[What is expected]:
Each record is to be reproduced verbatim.

(Records drawn from a dataset)
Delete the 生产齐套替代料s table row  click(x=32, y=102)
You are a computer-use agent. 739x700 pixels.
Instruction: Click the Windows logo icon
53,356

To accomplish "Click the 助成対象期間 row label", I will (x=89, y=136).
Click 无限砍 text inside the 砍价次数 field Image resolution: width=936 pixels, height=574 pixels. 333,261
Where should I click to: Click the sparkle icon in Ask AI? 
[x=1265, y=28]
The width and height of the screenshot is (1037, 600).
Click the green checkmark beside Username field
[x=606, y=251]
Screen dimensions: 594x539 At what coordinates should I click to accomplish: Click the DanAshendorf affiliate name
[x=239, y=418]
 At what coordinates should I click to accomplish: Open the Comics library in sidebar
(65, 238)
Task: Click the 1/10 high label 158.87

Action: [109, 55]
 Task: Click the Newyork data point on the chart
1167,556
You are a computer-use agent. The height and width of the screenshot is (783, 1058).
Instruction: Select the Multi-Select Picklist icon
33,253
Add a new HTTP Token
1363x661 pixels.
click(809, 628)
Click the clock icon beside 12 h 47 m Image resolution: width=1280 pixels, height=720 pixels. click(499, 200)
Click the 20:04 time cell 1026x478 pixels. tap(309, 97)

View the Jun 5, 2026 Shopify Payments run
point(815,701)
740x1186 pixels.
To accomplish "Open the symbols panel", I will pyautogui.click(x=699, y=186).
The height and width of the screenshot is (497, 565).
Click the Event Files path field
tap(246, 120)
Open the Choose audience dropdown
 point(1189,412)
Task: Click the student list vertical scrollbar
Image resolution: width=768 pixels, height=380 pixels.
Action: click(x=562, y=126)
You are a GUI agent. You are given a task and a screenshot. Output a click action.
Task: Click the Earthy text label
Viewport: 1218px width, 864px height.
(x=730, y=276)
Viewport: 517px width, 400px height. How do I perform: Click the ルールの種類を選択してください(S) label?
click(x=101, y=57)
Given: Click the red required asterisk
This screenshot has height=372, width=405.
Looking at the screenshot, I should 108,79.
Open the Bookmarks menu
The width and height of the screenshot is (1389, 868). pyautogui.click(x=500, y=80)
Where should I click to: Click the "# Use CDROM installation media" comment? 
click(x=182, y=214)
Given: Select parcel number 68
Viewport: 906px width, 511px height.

[Exercise output]:
Delete the 生产齐套替代料s table row  click(x=32, y=102)
You are a computer-use agent. 739x700 pixels.
Instruction: Click the Windows logo icon
53,356

To accomplish "Click the 助成対象期間 row label", I will (x=89, y=136).
Click 无限砍 text inside the 砍价次数 field Image resolution: width=936 pixels, height=574 pixels. 333,261
Where should I click to: Click the sparkle icon in Ask AI? 
[x=1265, y=28]
The width and height of the screenshot is (1037, 600).
Click the green checkmark beside Username field
[x=606, y=251]
Screen dimensions: 594x539 At what coordinates should I click to accomplish: Click the DanAshendorf affiliate name
[x=239, y=418]
 At what coordinates should I click to accomplish: Open the Comics library in sidebar
(65, 238)
Task: Click the 1/10 high label 158.87

Action: [109, 55]
 Task: Click the Newyork data point on the chart
1167,556
You are a computer-use agent. The height and width of the screenshot is (783, 1058).
Instruction: Select the Multi-Select Picklist icon
33,253
Add a new HTTP Token
1363x661 pixels.
click(809, 628)
Click the clock icon beside 12 h 47 m Image resolution: width=1280 pixels, height=720 pixels. click(499, 200)
Click the 20:04 time cell 1026x478 pixels. tap(309, 97)

View the Jun 5, 2026 Shopify Payments run
point(815,701)
740x1186 pixels.
To accomplish "Open the symbols panel", I will pyautogui.click(x=699, y=186).
The height and width of the screenshot is (497, 565).
Click the Event Files path field
tap(246, 120)
Open the Choose audience dropdown
 point(1189,412)
Task: Click the student list vertical scrollbar
Image resolution: width=768 pixels, height=380 pixels.
Action: click(x=562, y=126)
You are a GUI agent. You are given a task and a screenshot. Output a click action.
Task: Click the Earthy text label
Viewport: 1218px width, 864px height.
(x=730, y=276)
Viewport: 517px width, 400px height. How do I perform: Click the ルールの種類を選択してください(S) label?
click(x=101, y=57)
Given: Click the red required asterisk
This screenshot has height=372, width=405.
Looking at the screenshot, I should 108,79.
Open the Bookmarks menu
The width and height of the screenshot is (1389, 868). pyautogui.click(x=500, y=80)
Where should I click to: Click the "# Use CDROM installation media" comment? 
click(x=182, y=214)
Given: Select parcel number 68
Viewport: 906px width, 511px height.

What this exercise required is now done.